アーンティ・ネリー/オスマン人に嫁いだあるイギリス女性の半生(13)


§パリでの流刑の日々―3


 ムスタファ・ケマルとイスメット・(イニョニュ)パシャの間に隙間風が吹いているという噂が届きました。ジェラル・バヤルが首相に任命されると、国外追放処分となった150人に対し恩赦の発令がなされました。
 キャーミルから手紙が届きました。大学で学部長に就任し、同時に、語学講師として大学でともに働くイタリア人のマリアとの結婚を決めたという内容でした。ルガーノに住む婚約者の家族に会いに行った後、私たちに会いにくるそうです。もう7年以上も息子には会っていませんでした。
 8月の終わりに、キャーミルは婚約者マリアを連れて帰ってきました。マリアは教養のある上品な娘さんで、先入観のあったメフメット・アリもすぐに気に入ったようでした。
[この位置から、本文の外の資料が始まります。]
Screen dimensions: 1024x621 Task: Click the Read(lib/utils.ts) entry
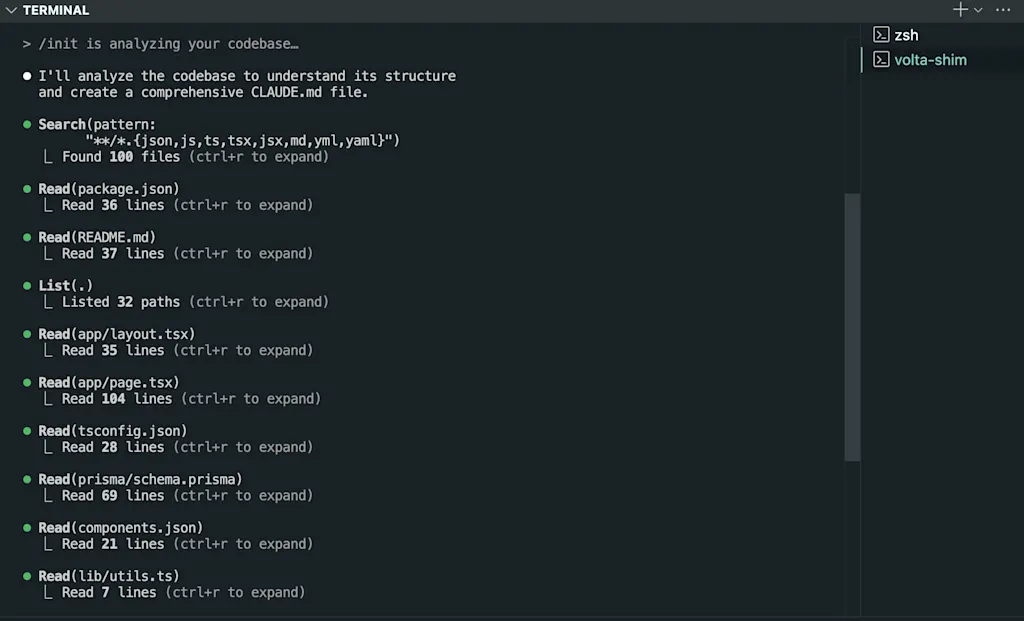tap(109, 576)
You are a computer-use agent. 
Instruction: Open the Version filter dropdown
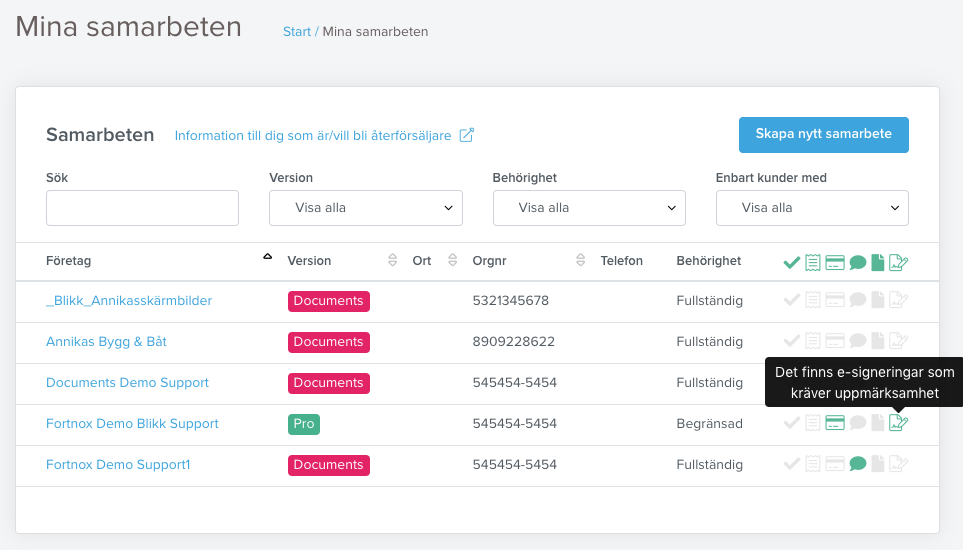[x=365, y=207]

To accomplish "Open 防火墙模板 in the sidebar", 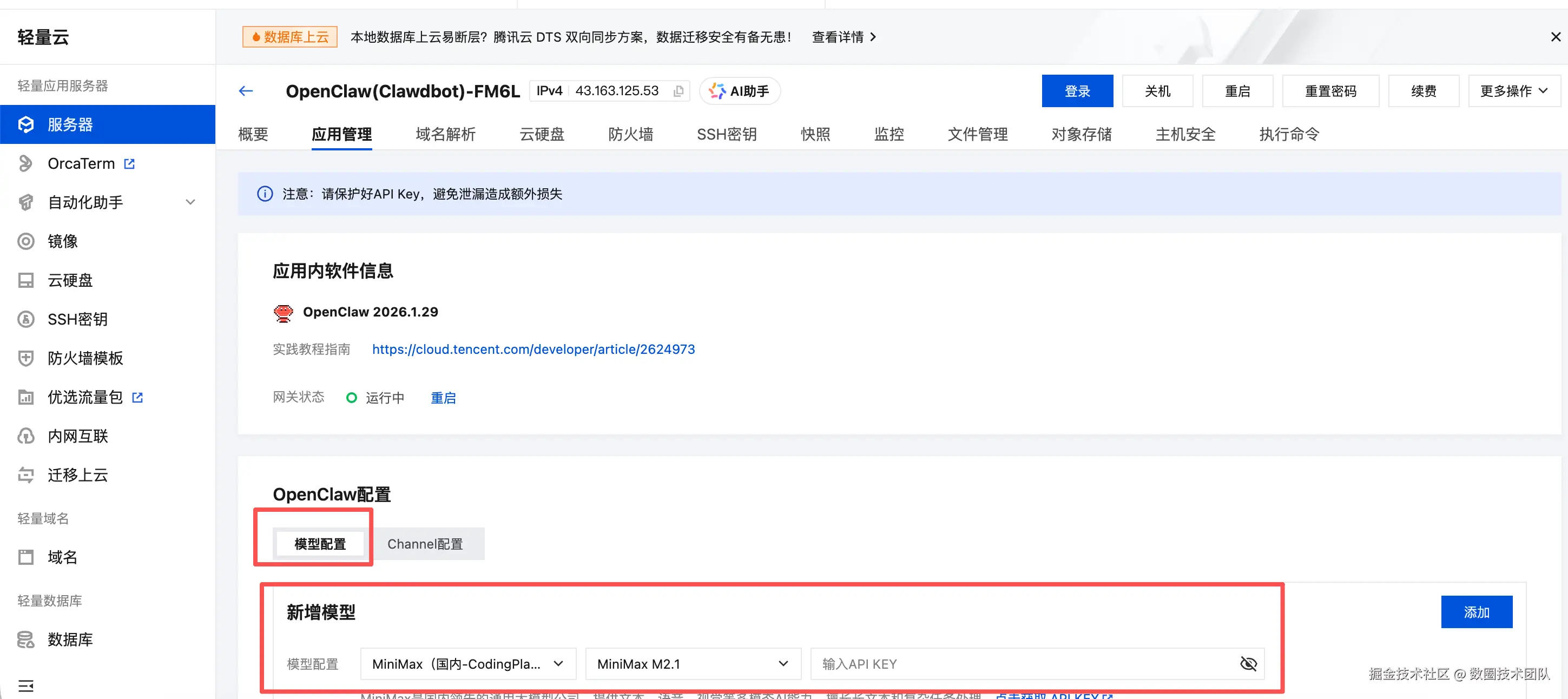I will [85, 358].
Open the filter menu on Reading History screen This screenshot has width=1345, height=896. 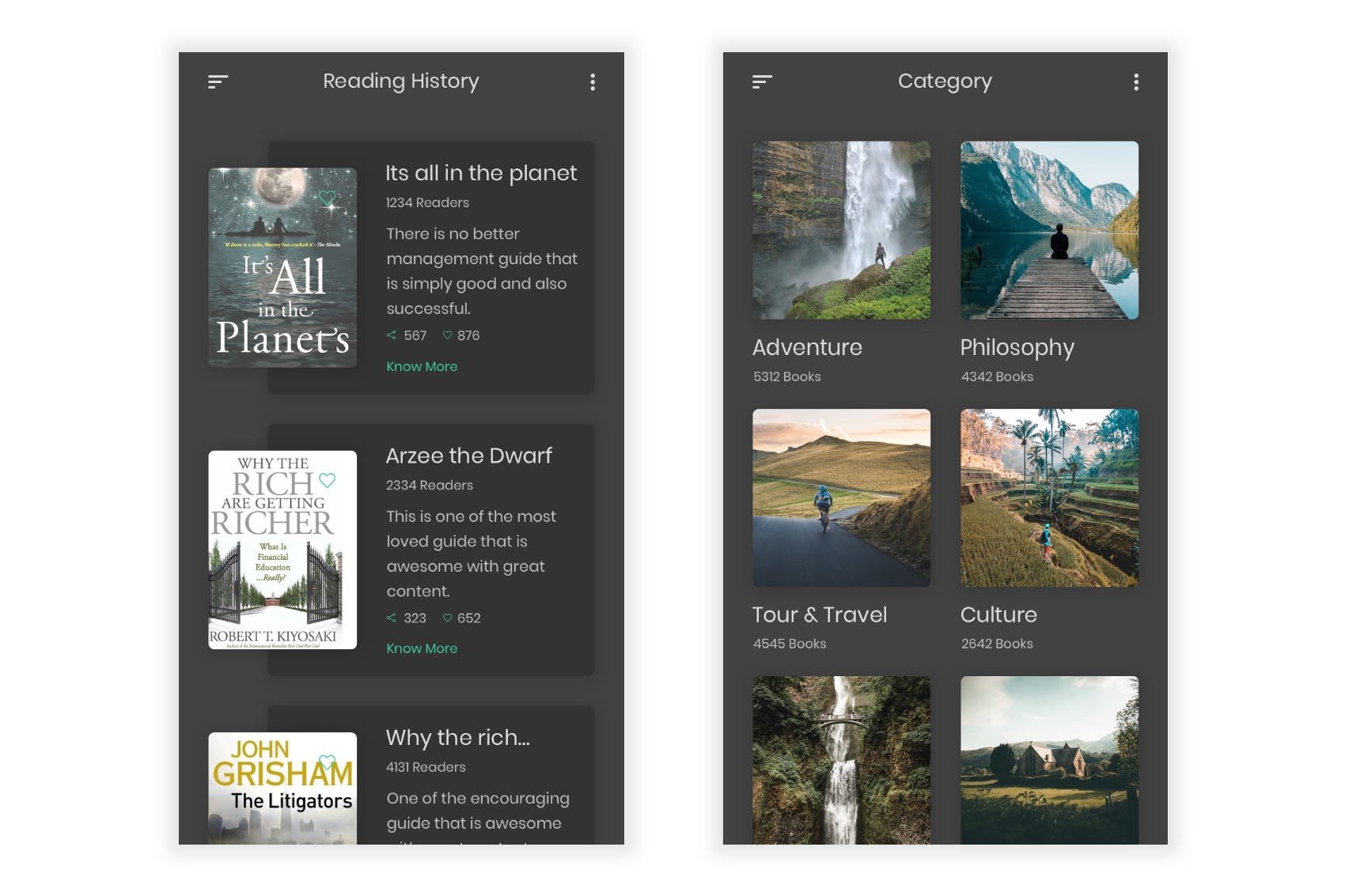218,81
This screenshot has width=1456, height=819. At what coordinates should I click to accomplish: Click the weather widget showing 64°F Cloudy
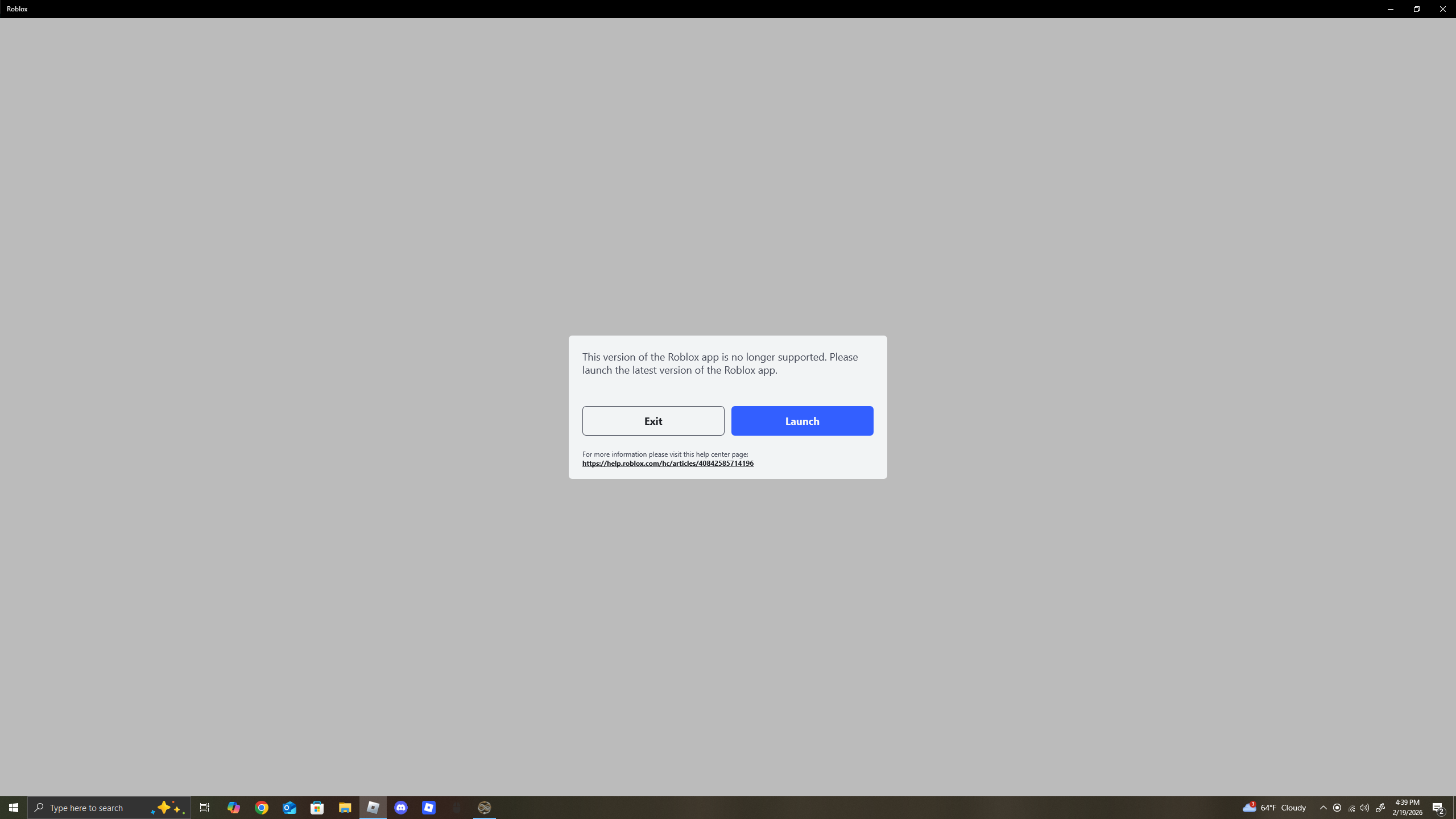[1276, 807]
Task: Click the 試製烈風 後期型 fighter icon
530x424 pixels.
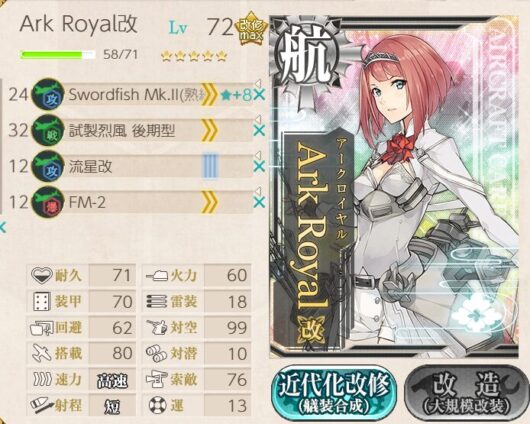Action: [x=48, y=131]
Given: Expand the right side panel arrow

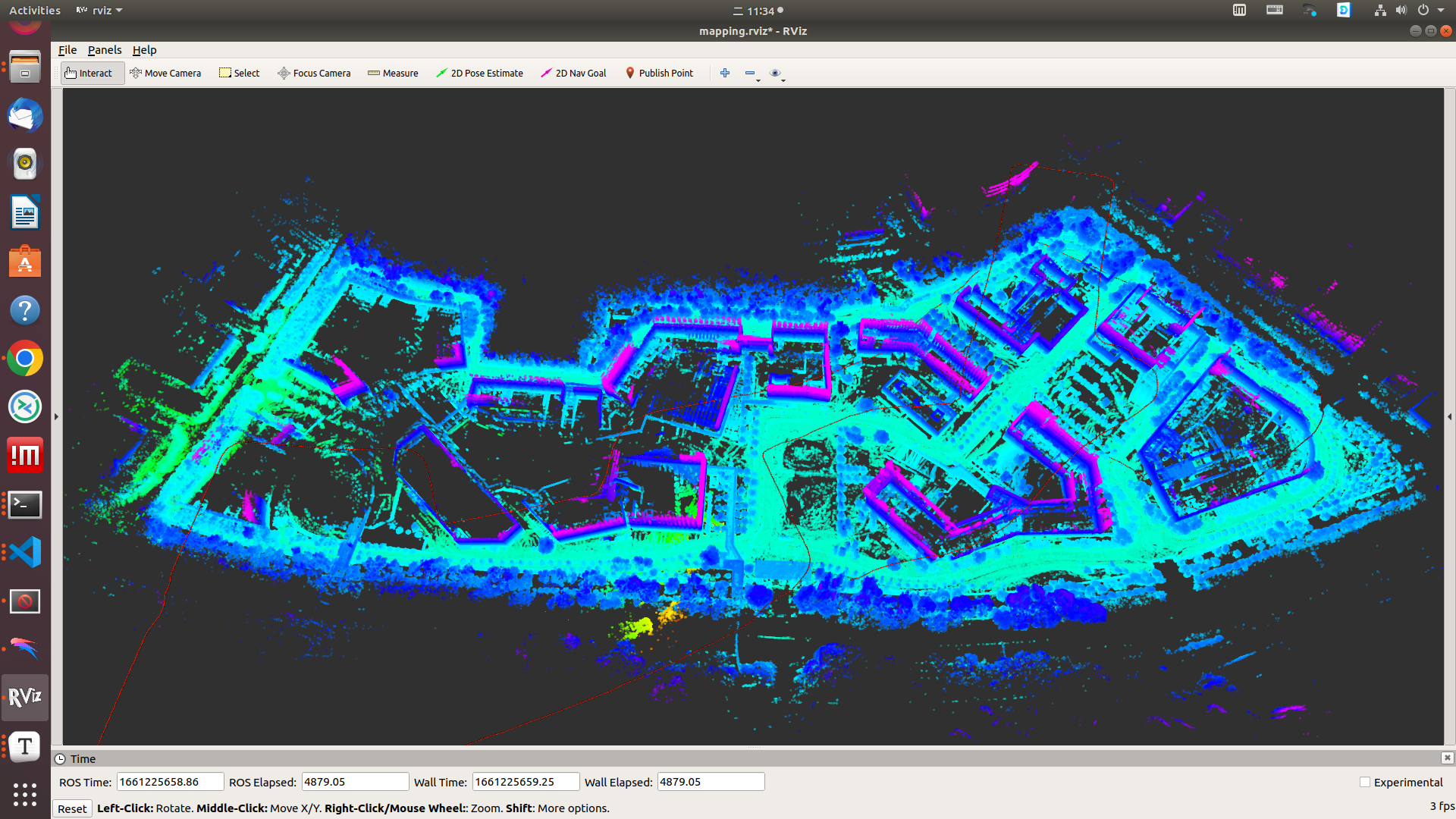Looking at the screenshot, I should click(1449, 416).
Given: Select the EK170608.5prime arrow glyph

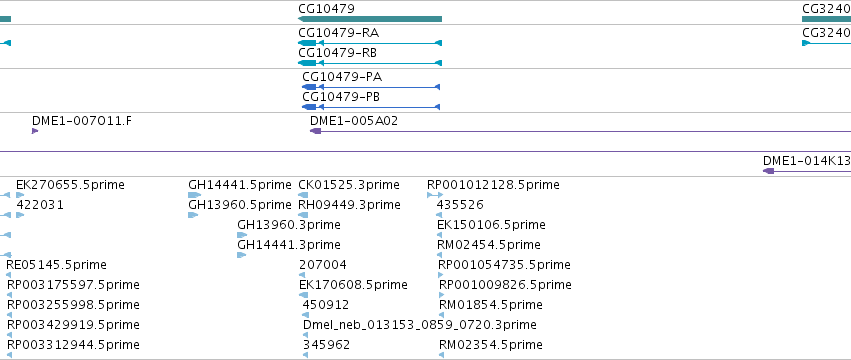Looking at the screenshot, I should pos(304,295).
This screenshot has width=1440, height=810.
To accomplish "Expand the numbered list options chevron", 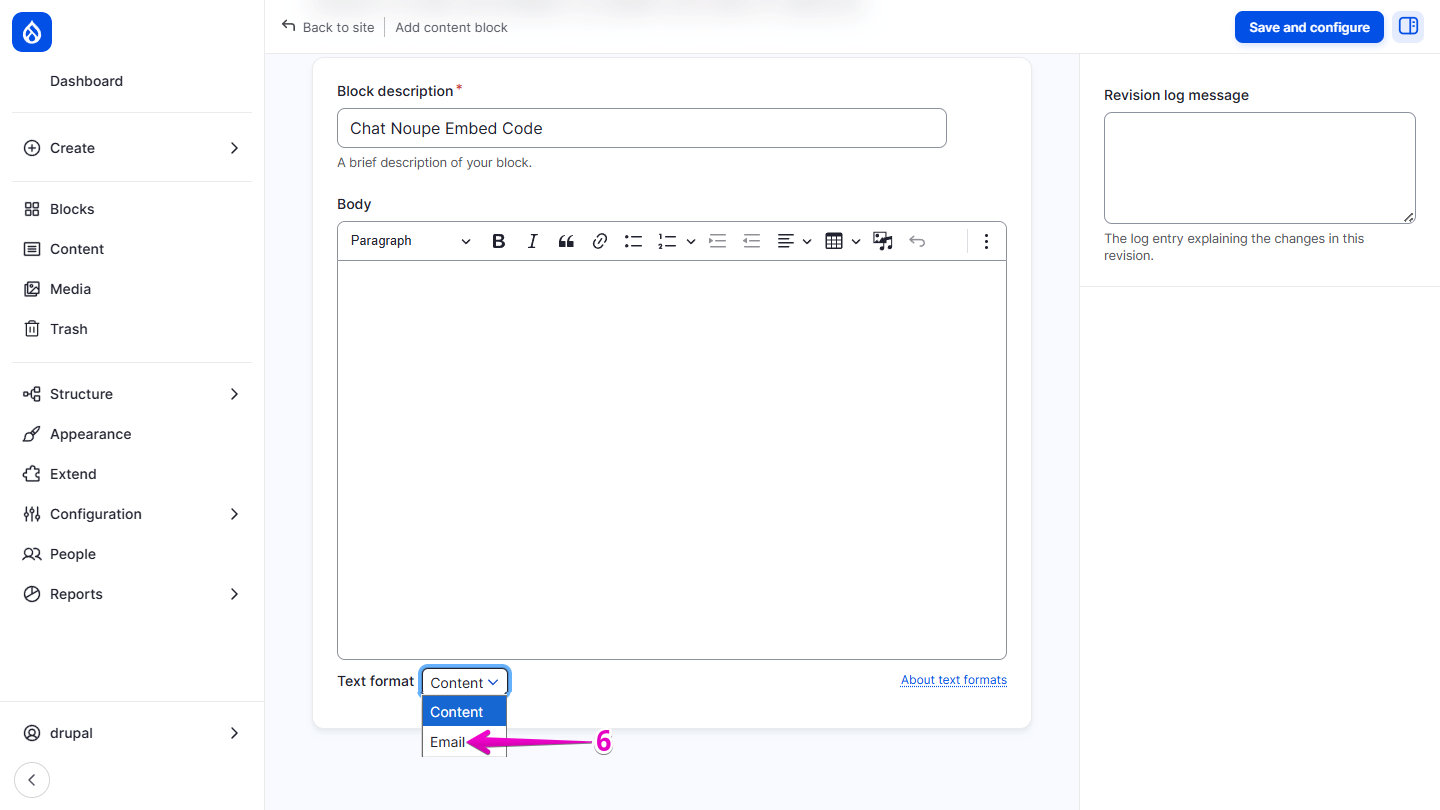I will coord(690,241).
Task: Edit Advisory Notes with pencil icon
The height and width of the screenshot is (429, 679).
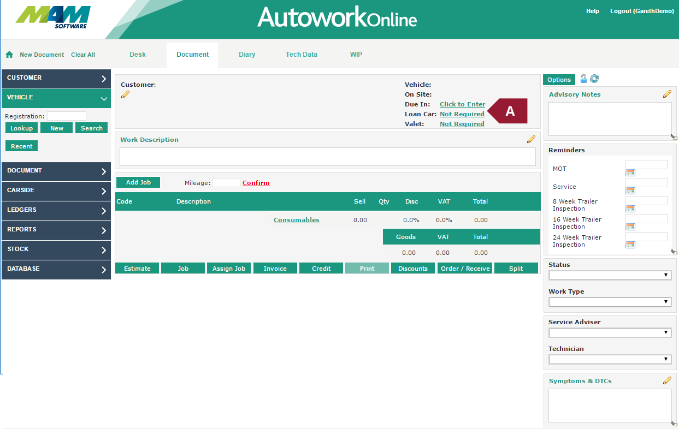Action: coord(666,94)
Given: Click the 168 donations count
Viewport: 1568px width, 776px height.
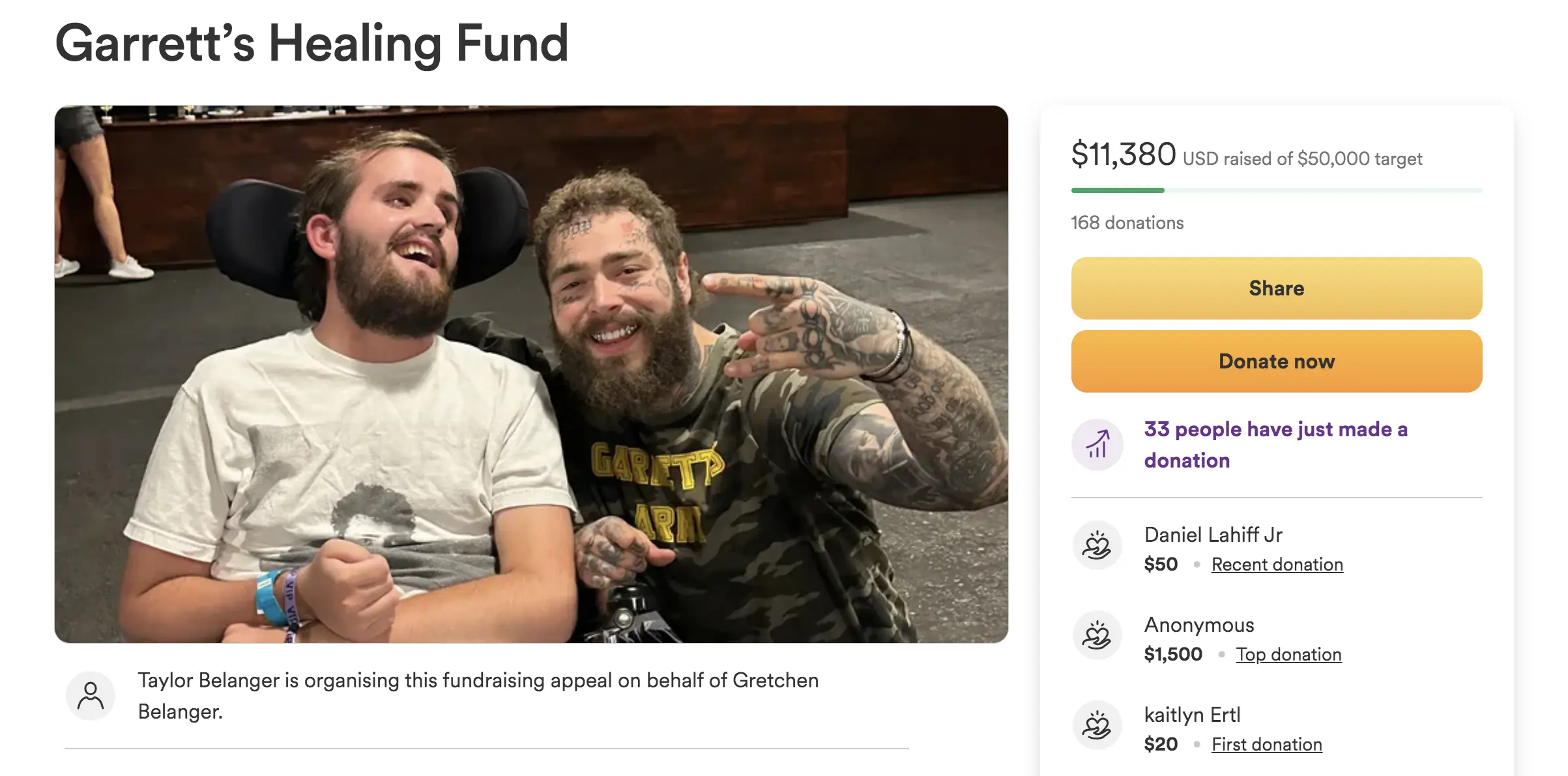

週末にはニヤーズィも戻り、久しぶりに家族全員で楽しい日々を過ごしました。キャーミルから、ニヤーズィはランバンのモデルをしているシャルロットという娘と暮らしていると聞きました。ニーメットもダニエルという若者と付き合っていて、プロポーズされているのだそうです。ふたりのことはメフメット・アリには口が裂けても言えませんでした。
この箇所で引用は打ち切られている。